◆ **PROBLEM STATEMENT**:
Your task is to restate every entry below word for word and omit the images.

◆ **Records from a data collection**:
====================

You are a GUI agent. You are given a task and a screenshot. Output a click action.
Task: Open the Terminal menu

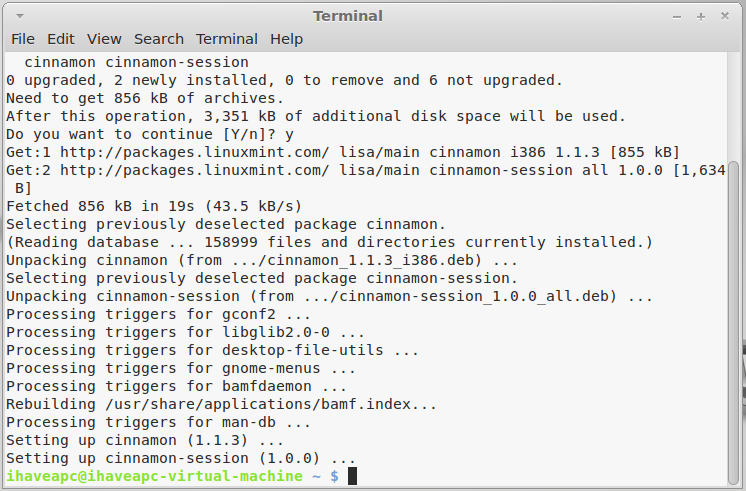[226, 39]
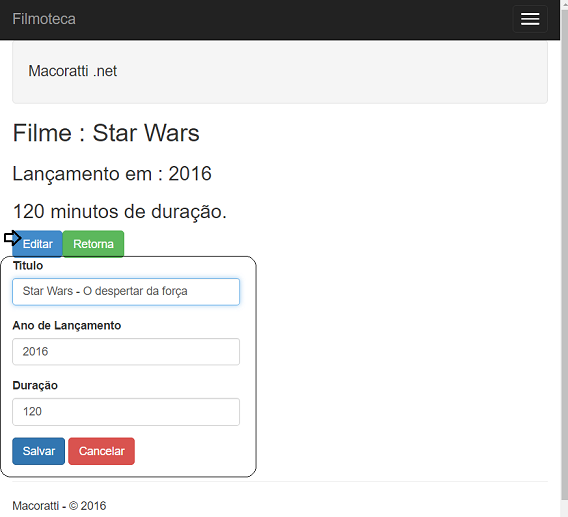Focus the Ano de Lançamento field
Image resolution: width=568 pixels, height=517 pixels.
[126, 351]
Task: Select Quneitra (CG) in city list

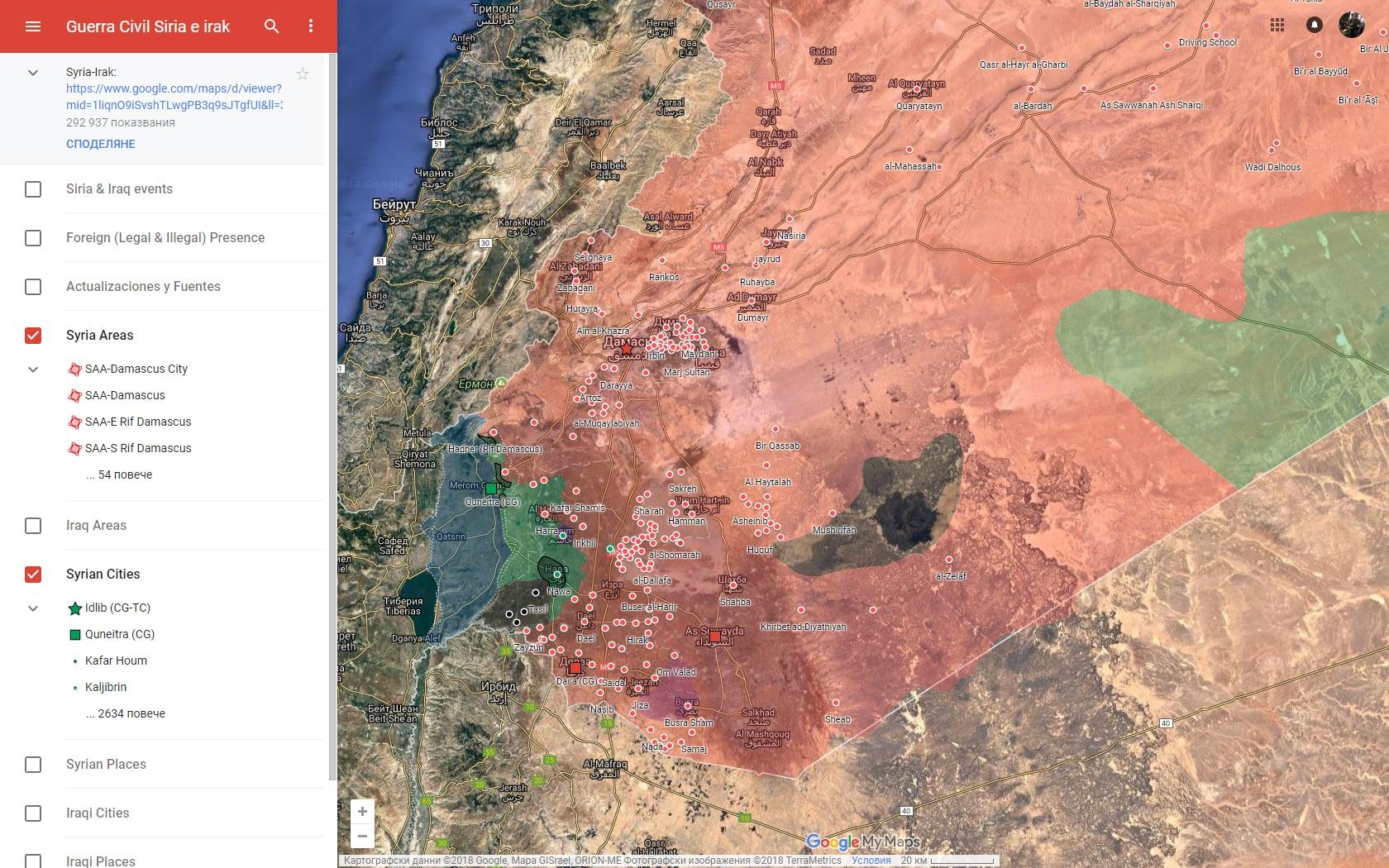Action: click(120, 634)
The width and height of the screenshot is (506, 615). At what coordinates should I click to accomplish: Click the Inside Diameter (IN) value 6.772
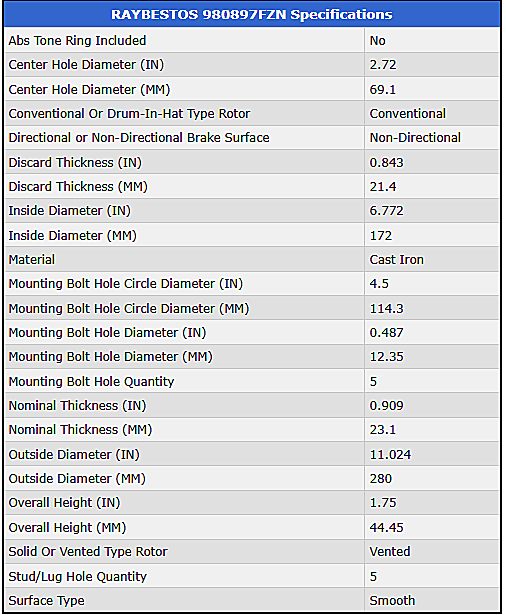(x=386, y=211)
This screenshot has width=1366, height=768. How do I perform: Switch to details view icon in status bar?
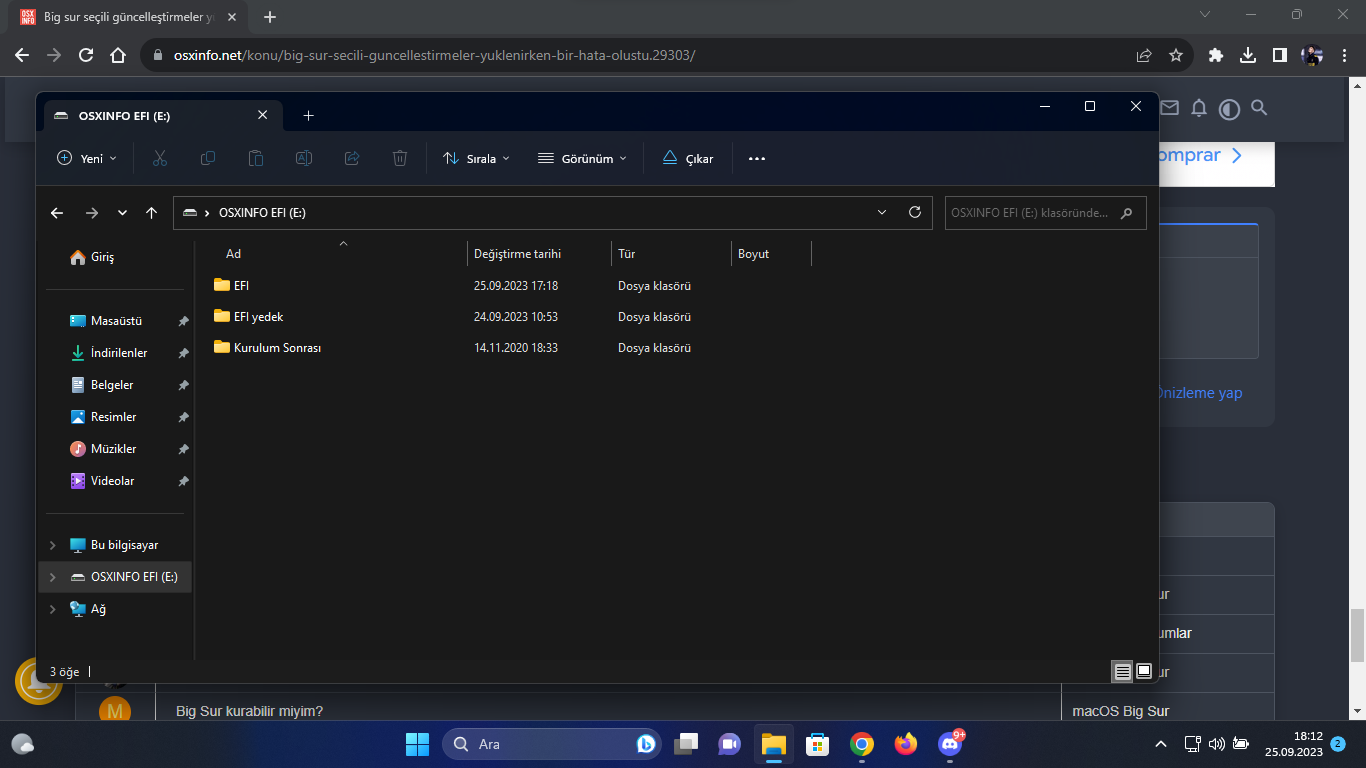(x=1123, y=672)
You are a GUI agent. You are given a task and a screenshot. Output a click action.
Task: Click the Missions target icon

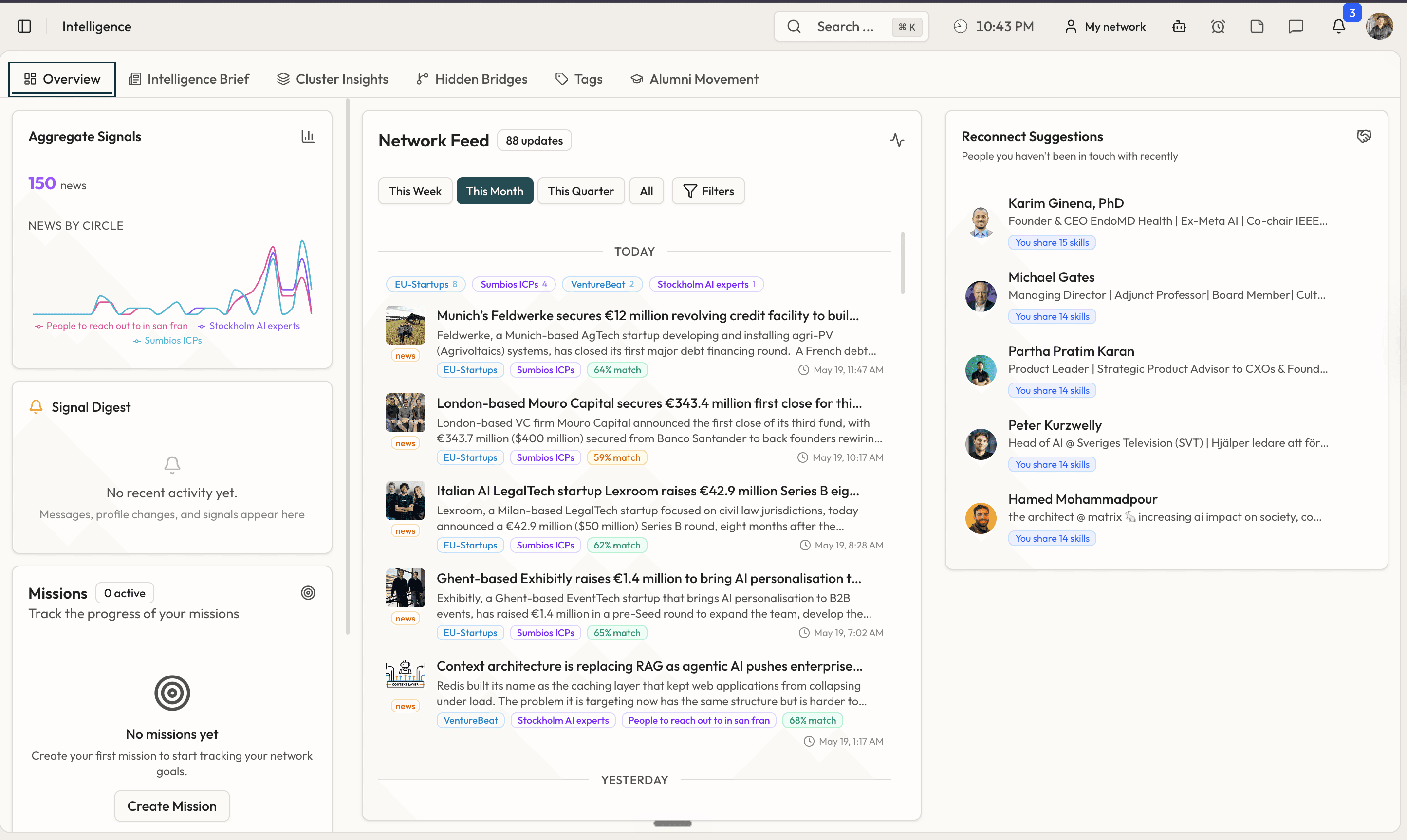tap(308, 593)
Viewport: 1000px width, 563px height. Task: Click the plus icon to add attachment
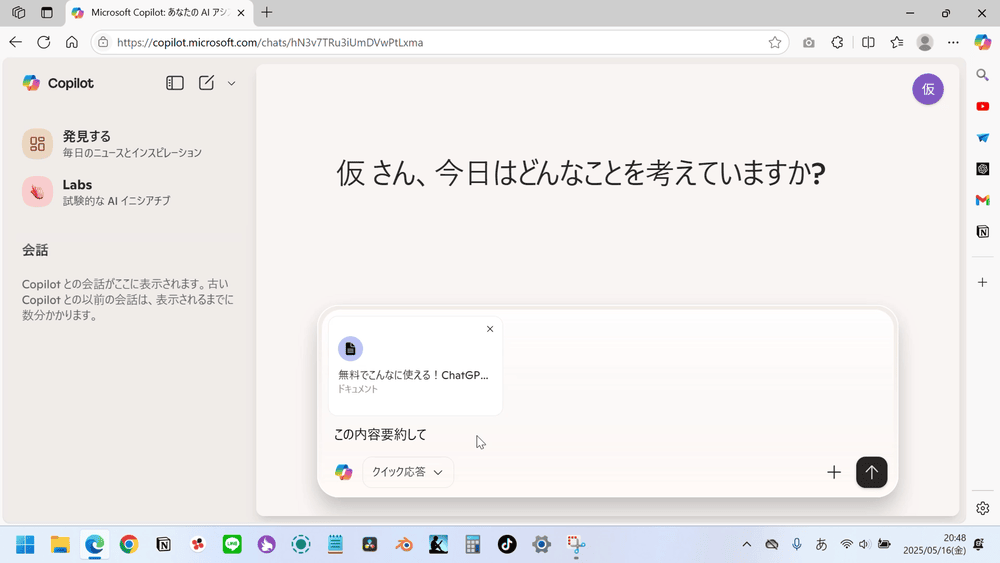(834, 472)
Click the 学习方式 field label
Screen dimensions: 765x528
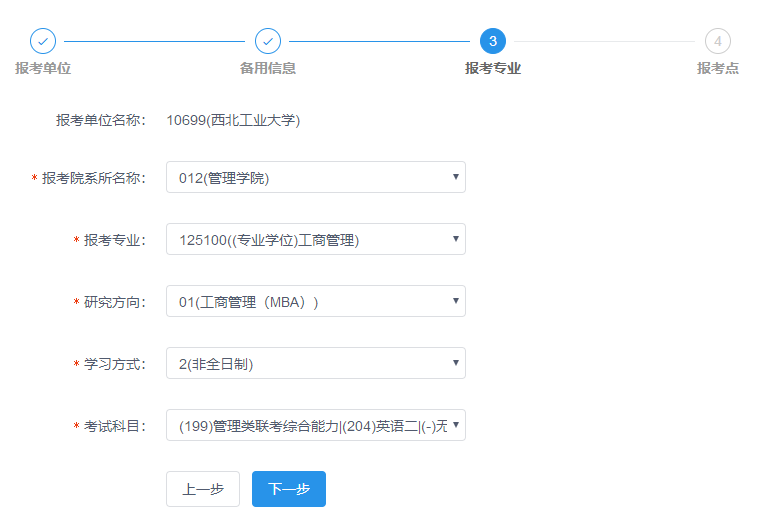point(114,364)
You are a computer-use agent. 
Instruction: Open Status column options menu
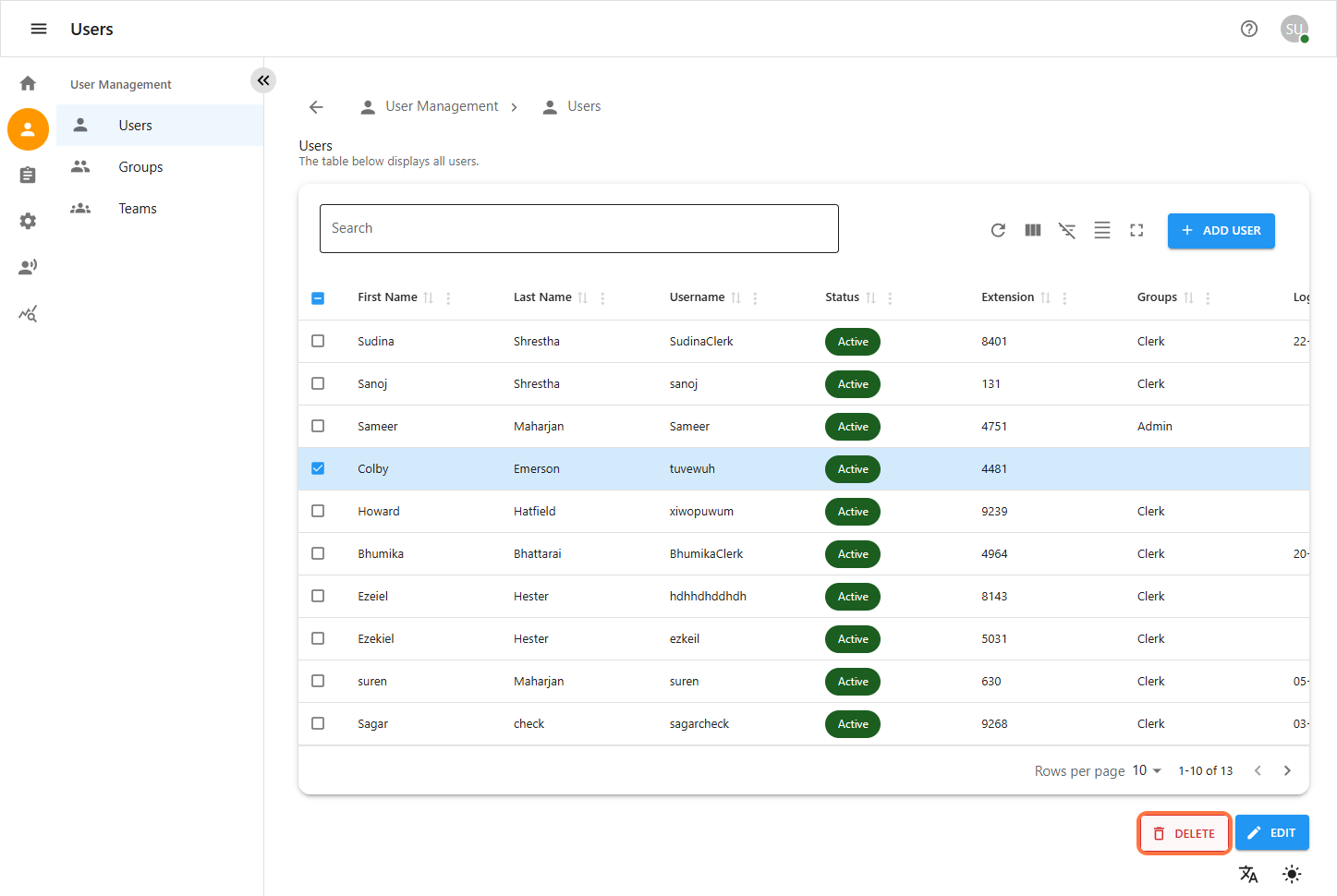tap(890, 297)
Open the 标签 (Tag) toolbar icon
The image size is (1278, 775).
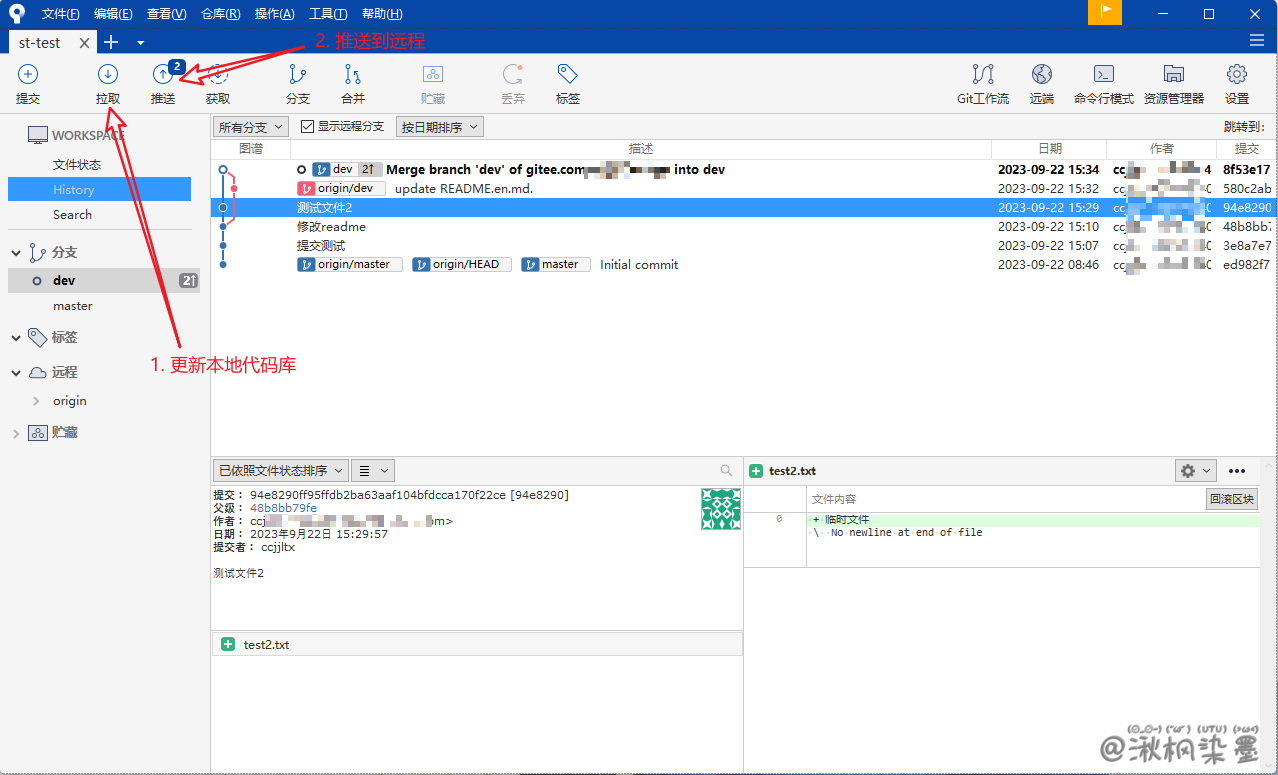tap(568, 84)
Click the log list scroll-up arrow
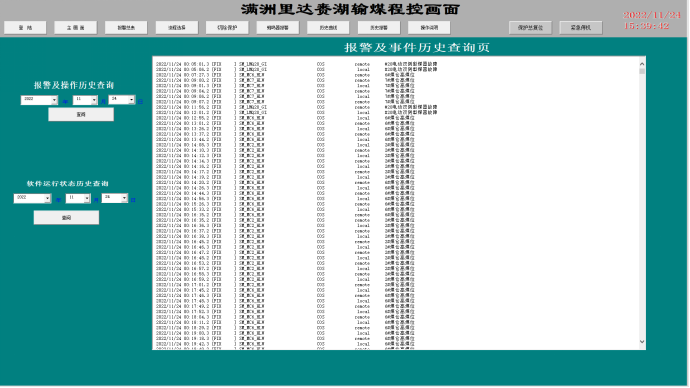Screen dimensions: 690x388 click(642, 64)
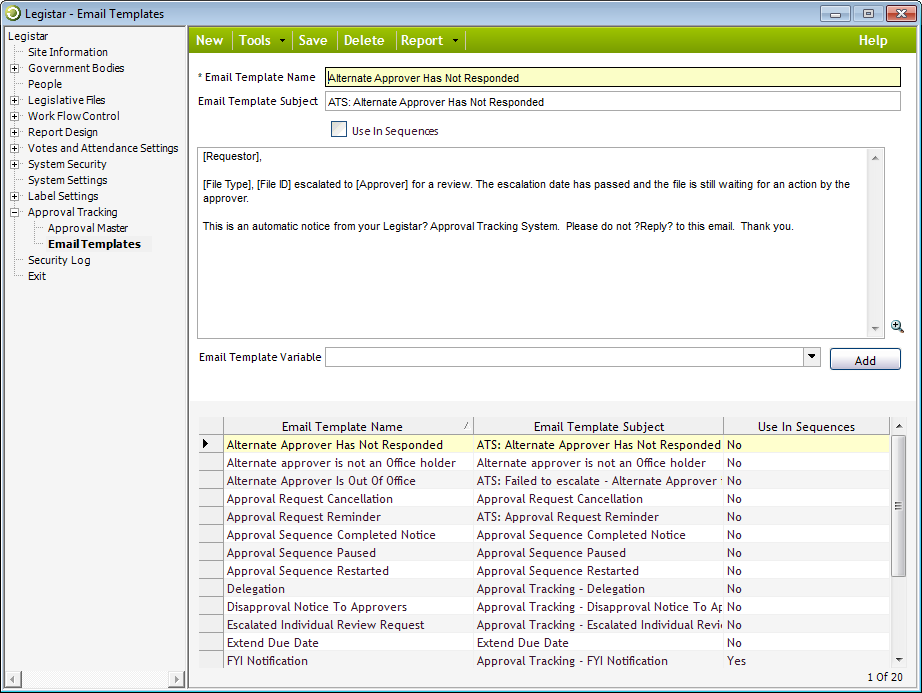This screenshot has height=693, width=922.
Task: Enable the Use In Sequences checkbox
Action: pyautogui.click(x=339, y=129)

====================

◆ **RESPONSE TO THIS EXERCISE**:
You are a GUI agent. You are given a task and a screenshot. Output a click action.
Task: Open the Terminal menu

[226, 39]
Focus the Ano de Lançamento field
Image resolution: width=568 pixels, height=517 pixels.
[126, 351]
Task: Select Quneitra (CG) in city list

Action: click(120, 634)
The width and height of the screenshot is (506, 615). At what coordinates should I click to accomplish: Click the Inside Diameter (IN) value 6.772
(x=386, y=211)
This screenshot has width=1366, height=768. How do I perform: Switch to details view icon in status bar?
(x=1123, y=672)
You are a GUI agent. You are given a task and a screenshot. Output a click action.
Task: Click the Missions target icon

tap(308, 593)
Viewport: 1000px width, 563px height. Task: Click the plus icon to add attachment
(834, 472)
Click the 学习方式 field label
Screen dimensions: 765x528
point(114,364)
You are a computer-use agent. 
Instruction: Open Status column options menu
tap(890, 297)
Open the 标签 (Tag) toolbar icon
The image size is (1278, 775).
tap(568, 84)
Click the log list scroll-up arrow
Screen dimensions: 690x388 click(642, 64)
This screenshot has height=693, width=922.
Task: Enable the Use In Sequences checkbox
Action: pyautogui.click(x=339, y=129)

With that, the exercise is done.